Copy every entry below word for word, with nothing changed.

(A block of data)

◆ ◆ ◆

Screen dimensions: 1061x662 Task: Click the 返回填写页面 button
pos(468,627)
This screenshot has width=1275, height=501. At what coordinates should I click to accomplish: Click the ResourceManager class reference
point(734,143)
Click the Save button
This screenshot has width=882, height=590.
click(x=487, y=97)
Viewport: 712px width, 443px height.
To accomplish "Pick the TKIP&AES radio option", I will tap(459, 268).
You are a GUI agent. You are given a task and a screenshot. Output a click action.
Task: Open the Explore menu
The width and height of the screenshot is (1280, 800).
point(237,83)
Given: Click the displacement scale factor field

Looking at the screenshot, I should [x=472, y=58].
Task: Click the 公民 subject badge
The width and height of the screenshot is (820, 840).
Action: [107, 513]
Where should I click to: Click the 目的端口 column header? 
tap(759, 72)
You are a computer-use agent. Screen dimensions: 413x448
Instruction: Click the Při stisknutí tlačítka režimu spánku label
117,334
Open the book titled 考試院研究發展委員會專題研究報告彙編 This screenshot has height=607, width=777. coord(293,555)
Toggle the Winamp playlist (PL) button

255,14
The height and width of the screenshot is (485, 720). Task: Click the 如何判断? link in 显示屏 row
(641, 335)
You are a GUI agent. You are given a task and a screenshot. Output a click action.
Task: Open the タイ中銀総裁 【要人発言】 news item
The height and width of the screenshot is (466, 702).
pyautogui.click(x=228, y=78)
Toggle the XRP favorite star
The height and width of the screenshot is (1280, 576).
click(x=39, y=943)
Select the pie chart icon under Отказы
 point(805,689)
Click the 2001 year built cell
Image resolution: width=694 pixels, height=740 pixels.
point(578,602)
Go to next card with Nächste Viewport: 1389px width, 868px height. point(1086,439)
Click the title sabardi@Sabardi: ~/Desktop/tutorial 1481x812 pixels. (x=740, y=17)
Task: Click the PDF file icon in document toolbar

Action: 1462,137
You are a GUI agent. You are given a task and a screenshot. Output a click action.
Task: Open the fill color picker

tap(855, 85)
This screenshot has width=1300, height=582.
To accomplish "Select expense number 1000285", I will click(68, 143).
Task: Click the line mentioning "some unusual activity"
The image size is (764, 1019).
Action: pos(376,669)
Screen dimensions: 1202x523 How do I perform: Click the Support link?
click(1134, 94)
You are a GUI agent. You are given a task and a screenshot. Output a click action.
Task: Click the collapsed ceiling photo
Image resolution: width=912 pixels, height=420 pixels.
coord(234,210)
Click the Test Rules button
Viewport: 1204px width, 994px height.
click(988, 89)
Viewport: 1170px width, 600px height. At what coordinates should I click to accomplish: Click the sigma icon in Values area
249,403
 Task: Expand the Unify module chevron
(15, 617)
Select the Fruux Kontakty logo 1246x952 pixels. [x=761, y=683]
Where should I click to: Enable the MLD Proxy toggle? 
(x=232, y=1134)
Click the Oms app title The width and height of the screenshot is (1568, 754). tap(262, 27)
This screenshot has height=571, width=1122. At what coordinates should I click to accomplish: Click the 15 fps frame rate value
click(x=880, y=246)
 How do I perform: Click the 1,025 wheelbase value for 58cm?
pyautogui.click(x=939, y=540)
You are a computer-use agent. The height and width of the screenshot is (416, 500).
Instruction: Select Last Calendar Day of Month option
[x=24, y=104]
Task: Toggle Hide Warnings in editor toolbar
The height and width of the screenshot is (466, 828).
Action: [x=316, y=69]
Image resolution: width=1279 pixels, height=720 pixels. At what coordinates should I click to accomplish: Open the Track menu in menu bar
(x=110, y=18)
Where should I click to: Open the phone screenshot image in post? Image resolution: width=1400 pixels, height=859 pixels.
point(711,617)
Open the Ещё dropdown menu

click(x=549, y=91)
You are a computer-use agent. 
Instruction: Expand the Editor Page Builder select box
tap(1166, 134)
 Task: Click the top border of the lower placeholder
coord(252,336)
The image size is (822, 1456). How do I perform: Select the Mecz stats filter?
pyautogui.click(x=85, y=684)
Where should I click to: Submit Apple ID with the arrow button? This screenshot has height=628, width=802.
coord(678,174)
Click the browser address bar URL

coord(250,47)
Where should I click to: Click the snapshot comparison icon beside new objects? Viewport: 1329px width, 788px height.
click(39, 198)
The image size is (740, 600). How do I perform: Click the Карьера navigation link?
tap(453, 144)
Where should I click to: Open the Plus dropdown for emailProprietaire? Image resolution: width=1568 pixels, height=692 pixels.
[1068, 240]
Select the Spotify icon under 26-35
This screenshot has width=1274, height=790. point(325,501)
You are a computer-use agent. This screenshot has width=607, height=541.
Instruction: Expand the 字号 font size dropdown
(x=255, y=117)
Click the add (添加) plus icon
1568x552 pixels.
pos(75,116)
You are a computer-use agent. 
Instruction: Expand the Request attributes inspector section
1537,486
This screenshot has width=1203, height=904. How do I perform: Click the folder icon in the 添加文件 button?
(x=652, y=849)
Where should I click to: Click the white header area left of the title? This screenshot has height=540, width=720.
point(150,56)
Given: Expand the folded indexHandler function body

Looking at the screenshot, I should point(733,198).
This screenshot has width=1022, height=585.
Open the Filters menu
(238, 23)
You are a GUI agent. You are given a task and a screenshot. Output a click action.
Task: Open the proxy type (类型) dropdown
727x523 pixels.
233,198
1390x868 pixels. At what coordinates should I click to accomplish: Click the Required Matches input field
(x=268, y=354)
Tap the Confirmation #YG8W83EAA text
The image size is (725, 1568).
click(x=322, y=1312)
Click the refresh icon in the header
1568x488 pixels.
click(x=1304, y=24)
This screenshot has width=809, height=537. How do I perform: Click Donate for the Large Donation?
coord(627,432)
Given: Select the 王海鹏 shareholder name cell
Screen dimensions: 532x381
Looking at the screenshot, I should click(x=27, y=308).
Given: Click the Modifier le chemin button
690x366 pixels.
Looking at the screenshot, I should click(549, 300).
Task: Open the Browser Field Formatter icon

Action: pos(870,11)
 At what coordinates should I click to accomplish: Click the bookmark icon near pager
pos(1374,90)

◆ ◆ ◆

◆ **WRITTEN RESPONSE**:
Screen dimensions: 1061x662 Task: Click the 返回填写页面 button
pos(468,627)
This screenshot has width=1275, height=501. At what coordinates should I click to accomplish: Click the ResourceManager class reference
point(734,143)
Click the Save button
This screenshot has width=882, height=590.
click(x=487, y=97)
Viewport: 712px width, 443px height.
To accomplish "Pick the TKIP&AES radio option", I will tap(459, 268).
You are a GUI agent. You are given a task and a screenshot. Output a click action.
Task: Open the Explore menu
The width and height of the screenshot is (1280, 800).
point(237,83)
Given: Click the displacement scale factor field

Looking at the screenshot, I should [x=472, y=58].
Task: Click the 公民 subject badge
The width and height of the screenshot is (820, 840).
Action: [107, 513]
Where should I click to: Click the 目的端口 column header? 
tap(759, 72)
You are a computer-use agent. Screen dimensions: 413x448
Instruction: Click the Při stisknutí tlačítka režimu spánku label
117,334
Open the book titled 考試院研究發展委員會專題研究報告彙編 This screenshot has height=607, width=777. coord(293,555)
Toggle the Winamp playlist (PL) button

255,14
The height and width of the screenshot is (485, 720). Task: Click the 如何判断? link in 显示屏 row
(641, 335)
You are a GUI agent. You are given a task and a screenshot. Output a click action.
Task: Open the タイ中銀総裁 【要人発言】 news item
The height and width of the screenshot is (466, 702).
pyautogui.click(x=228, y=78)
Toggle the XRP favorite star
The height and width of the screenshot is (1280, 576).
click(x=39, y=943)
Select the pie chart icon under Отказы
 point(805,689)
Click the 2001 year built cell
Image resolution: width=694 pixels, height=740 pixels.
point(578,602)
Go to next card with Nächste Viewport: 1389px width, 868px height. point(1086,439)
Click the title sabardi@Sabardi: ~/Desktop/tutorial 1481x812 pixels. (x=740, y=17)
Task: Click the PDF file icon in document toolbar

Action: 1462,137
You are a GUI agent. You are given a task and a screenshot. Output a click action.
Task: Open the fill color picker

tap(855, 85)
This screenshot has width=1300, height=582.
To accomplish "Select expense number 1000285", I will click(68, 143).
Task: Click the line mentioning "some unusual activity"
The image size is (764, 1019).
Action: pos(376,669)
Screen dimensions: 1202x523 How do I perform: Click the Support link?
click(1134, 94)
You are a GUI agent. You are given a task and a screenshot. Output a click action.
Task: Click the collapsed ceiling photo
Image resolution: width=912 pixels, height=420 pixels.
coord(234,210)
Click the Test Rules button
Viewport: 1204px width, 994px height.
click(988, 89)
Viewport: 1170px width, 600px height. At what coordinates should I click to accomplish: Click the sigma icon in Values area
249,403
 Task: Expand the Unify module chevron
(15, 617)
Select the Fruux Kontakty logo 1246x952 pixels. [x=761, y=683]
Where should I click to: Enable the MLD Proxy toggle? 
(x=232, y=1134)
Click the Oms app title The width and height of the screenshot is (1568, 754). tap(262, 27)
This screenshot has height=571, width=1122. At what coordinates should I click to accomplish: Click the 15 fps frame rate value
click(x=880, y=246)
 How do I perform: Click the 1,025 wheelbase value for 58cm?
pyautogui.click(x=939, y=540)
You are a computer-use agent. The height and width of the screenshot is (416, 500).
Instruction: Select Last Calendar Day of Month option
[x=24, y=104]
Task: Toggle Hide Warnings in editor toolbar
The height and width of the screenshot is (466, 828).
Action: [x=316, y=69]
Image resolution: width=1279 pixels, height=720 pixels. At what coordinates should I click to accomplish: Open the Track menu in menu bar
(x=110, y=18)
Where should I click to: Open the phone screenshot image in post? Image resolution: width=1400 pixels, height=859 pixels.
point(711,617)
Open the Ещё dropdown menu

click(x=549, y=91)
You are a computer-use agent. 
Instruction: Expand the Editor Page Builder select box
tap(1166, 134)
 Task: Click the top border of the lower placeholder
coord(252,336)
The image size is (822, 1456). How do I perform: Select the Mecz stats filter?
pyautogui.click(x=85, y=684)
Where should I click to: Submit Apple ID with the arrow button? This screenshot has height=628, width=802.
coord(678,174)
Click the browser address bar URL

coord(250,47)
Where should I click to: Click the snapshot comparison icon beside new objects? Viewport: 1329px width, 788px height.
click(39, 198)
The image size is (740, 600). How do I perform: Click the Карьера navigation link?
tap(453, 144)
Where should I click to: Open the Plus dropdown for emailProprietaire? Image resolution: width=1568 pixels, height=692 pixels.
[1068, 240]
Select the Spotify icon under 26-35
This screenshot has width=1274, height=790. point(325,501)
You are a computer-use agent. This screenshot has width=607, height=541.
Instruction: Expand the 字号 font size dropdown
(x=255, y=117)
Click the add (添加) plus icon
1568x552 pixels.
pos(75,116)
You are a computer-use agent. 
Instruction: Expand the Request attributes inspector section
1537,486
This screenshot has width=1203, height=904. How do I perform: Click the folder icon in the 添加文件 button?
(x=652, y=849)
Where should I click to: Click the white header area left of the title? This screenshot has height=540, width=720.
point(150,56)
Given: Expand the folded indexHandler function body

Looking at the screenshot, I should point(733,198).
This screenshot has width=1022, height=585.
Open the Filters menu
(238, 23)
You are a GUI agent. You are given a task and a screenshot. Output a click action.
Task: Open the proxy type (类型) dropdown
727x523 pixels.
233,198
1390x868 pixels. At what coordinates should I click to accomplish: Click the Required Matches input field
(x=268, y=354)
Tap the Confirmation #YG8W83EAA text
The image size is (725, 1568).
click(x=322, y=1312)
Click the refresh icon in the header
1568x488 pixels.
click(x=1304, y=24)
This screenshot has width=809, height=537. How do I perform: Click Donate for the Large Donation?
coord(627,432)
Given: Select the 王海鹏 shareholder name cell
Screen dimensions: 532x381
Looking at the screenshot, I should click(x=27, y=308).
Given: Click the Modifier le chemin button
690x366 pixels.
Looking at the screenshot, I should click(549, 300).
Task: Open the Browser Field Formatter icon

Action: pos(870,11)
 At what coordinates should I click to accomplish: Click the bookmark icon near pager
pos(1374,90)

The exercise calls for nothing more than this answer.